[Start of Attachment]

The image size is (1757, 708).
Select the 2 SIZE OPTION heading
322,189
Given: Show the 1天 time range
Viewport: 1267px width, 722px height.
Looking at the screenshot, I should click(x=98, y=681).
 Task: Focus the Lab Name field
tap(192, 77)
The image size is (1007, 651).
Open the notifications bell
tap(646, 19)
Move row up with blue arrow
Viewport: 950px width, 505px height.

[End of Attachment]

**Your assignment**
Starting at the line that contains "Given: Show the 1天 time range", print every line through the end of the listing, word for word. Leave out all the rest.

**Response area**
Given: Show the 1天 time range
Viewport: 1267px width, 722px height.
Looking at the screenshot, I should click(x=98, y=681).
 Task: Focus the Lab Name field
tap(192, 77)
The image size is (1007, 651).
Open the notifications bell
tap(646, 19)
Move row up with blue arrow
Viewport: 950px width, 505px height.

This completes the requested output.